◆ WHAT TO PRODUCE
Return, word for word, the lines of the listing below from the one with "Instruction: Click the magnifying" through the one with "Click the keyword", and no other lines.

::: AVAILABLE DATA :::

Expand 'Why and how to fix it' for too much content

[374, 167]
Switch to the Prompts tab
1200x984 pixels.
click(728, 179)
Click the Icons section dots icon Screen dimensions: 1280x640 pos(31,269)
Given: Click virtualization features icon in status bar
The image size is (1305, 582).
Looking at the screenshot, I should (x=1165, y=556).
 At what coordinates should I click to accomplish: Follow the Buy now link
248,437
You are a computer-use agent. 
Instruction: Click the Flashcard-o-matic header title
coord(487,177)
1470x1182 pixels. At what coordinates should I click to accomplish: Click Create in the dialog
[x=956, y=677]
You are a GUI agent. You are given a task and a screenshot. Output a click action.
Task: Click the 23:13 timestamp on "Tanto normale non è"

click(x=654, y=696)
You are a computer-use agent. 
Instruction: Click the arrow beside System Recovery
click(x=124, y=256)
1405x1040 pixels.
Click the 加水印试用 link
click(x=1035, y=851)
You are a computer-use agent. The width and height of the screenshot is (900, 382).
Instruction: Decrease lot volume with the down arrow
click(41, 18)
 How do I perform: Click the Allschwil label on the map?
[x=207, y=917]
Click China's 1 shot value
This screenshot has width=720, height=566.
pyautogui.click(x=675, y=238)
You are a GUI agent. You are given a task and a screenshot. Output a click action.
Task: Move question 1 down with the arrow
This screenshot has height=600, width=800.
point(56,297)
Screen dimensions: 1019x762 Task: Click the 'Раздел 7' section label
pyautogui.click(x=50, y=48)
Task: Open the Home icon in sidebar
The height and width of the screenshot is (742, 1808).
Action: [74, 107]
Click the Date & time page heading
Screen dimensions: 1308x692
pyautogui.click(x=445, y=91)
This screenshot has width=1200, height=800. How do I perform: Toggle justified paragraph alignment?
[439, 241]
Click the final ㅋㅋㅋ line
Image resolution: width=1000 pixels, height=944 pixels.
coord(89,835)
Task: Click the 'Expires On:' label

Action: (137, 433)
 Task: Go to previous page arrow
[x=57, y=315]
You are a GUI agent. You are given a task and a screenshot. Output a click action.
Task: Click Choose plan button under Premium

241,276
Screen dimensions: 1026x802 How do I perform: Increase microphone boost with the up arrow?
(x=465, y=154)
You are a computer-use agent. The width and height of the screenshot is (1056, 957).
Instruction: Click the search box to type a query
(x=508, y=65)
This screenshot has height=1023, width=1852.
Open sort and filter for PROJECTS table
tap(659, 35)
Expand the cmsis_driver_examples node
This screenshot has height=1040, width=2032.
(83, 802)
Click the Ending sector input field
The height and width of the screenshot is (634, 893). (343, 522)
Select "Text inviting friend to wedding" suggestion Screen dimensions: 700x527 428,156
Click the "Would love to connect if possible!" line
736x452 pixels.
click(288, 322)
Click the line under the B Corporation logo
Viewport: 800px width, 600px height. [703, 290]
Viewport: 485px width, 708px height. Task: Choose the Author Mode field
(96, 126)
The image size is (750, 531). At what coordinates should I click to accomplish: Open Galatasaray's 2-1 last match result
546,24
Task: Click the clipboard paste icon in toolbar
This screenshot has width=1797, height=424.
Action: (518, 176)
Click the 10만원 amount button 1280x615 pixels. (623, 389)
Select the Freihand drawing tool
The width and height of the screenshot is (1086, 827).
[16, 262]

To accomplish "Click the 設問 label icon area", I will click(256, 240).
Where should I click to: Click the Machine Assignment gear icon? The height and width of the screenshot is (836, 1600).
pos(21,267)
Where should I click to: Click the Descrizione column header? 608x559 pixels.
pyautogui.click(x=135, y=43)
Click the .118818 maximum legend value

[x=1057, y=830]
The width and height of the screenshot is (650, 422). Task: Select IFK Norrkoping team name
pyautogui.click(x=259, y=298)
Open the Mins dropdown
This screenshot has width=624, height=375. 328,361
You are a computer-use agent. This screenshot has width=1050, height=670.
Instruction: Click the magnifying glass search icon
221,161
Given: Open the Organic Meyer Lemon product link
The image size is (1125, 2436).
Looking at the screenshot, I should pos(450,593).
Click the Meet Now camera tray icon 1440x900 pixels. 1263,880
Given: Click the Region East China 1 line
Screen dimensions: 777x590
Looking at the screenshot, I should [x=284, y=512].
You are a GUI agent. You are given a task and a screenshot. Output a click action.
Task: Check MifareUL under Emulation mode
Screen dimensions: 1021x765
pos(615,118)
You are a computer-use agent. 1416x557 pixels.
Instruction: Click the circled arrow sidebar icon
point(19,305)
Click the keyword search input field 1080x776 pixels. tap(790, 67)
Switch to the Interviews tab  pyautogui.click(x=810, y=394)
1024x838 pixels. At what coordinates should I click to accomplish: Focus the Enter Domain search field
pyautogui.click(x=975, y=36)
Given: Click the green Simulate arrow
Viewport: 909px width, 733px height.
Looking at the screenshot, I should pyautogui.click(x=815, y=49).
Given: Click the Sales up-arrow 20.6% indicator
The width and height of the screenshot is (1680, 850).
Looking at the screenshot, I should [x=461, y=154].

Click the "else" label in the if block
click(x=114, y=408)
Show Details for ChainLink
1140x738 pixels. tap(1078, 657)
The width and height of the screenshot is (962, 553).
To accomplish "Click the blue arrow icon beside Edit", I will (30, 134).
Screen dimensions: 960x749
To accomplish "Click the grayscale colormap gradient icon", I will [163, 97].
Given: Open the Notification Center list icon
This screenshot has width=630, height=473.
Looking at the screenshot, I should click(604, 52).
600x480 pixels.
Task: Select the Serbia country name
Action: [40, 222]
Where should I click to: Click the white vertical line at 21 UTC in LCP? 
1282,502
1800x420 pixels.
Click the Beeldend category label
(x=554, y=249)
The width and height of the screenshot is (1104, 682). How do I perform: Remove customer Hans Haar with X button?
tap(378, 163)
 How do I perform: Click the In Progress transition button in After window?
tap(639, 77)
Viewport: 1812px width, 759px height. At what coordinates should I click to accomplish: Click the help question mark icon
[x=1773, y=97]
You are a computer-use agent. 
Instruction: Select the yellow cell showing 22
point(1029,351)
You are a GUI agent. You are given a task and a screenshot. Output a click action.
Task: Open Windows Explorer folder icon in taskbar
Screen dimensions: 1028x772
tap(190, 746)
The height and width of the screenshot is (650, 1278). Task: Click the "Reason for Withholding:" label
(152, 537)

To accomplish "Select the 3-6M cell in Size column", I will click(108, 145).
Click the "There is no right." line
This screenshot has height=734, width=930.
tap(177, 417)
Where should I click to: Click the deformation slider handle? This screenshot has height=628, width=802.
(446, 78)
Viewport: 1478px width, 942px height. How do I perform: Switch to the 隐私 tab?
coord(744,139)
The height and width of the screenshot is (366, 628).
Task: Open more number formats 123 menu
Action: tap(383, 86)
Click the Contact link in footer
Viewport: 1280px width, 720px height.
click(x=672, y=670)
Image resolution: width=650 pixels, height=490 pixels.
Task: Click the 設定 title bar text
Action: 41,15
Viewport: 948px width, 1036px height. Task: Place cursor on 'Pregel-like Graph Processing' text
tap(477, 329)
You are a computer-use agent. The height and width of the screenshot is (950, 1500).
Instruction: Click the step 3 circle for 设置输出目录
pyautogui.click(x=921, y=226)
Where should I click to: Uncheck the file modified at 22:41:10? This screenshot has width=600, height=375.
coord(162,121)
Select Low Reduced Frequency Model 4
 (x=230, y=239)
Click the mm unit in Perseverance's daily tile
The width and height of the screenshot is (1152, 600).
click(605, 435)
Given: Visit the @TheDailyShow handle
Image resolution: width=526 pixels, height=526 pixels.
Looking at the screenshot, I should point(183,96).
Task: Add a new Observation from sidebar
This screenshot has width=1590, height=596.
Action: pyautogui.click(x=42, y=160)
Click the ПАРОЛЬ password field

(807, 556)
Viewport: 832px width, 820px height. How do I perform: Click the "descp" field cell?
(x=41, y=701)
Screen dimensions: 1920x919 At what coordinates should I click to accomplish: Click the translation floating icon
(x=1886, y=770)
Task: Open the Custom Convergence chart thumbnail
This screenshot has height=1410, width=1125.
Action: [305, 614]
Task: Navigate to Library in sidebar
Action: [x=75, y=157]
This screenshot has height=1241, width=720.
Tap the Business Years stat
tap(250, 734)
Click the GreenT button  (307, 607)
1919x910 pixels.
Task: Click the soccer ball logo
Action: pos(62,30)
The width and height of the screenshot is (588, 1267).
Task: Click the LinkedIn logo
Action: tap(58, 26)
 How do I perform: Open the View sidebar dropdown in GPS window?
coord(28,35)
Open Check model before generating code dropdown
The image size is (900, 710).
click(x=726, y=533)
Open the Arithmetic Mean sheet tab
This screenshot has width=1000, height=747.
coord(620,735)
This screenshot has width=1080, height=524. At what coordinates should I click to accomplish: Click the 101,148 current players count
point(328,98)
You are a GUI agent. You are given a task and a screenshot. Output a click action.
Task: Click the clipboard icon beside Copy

:::

◆ SOLUTION FOR THIS PROBLEM
Instruction: Click the magnifying glass search icon
221,161
Given: Open the Organic Meyer Lemon product link
The image size is (1125, 2436).
Looking at the screenshot, I should pos(450,593).
Click the Meet Now camera tray icon 1440x900 pixels. 1263,880
Given: Click the Region East China 1 line
Screen dimensions: 777x590
Looking at the screenshot, I should [x=284, y=512].
You are a GUI agent. You are given a task and a screenshot. Output a click action.
Task: Check MifareUL under Emulation mode
Screen dimensions: 1021x765
pos(615,118)
You are a computer-use agent. 1416x557 pixels.
Instruction: Click the circled arrow sidebar icon
point(19,305)
Click the keyword search input field 1080x776 pixels. tap(790, 67)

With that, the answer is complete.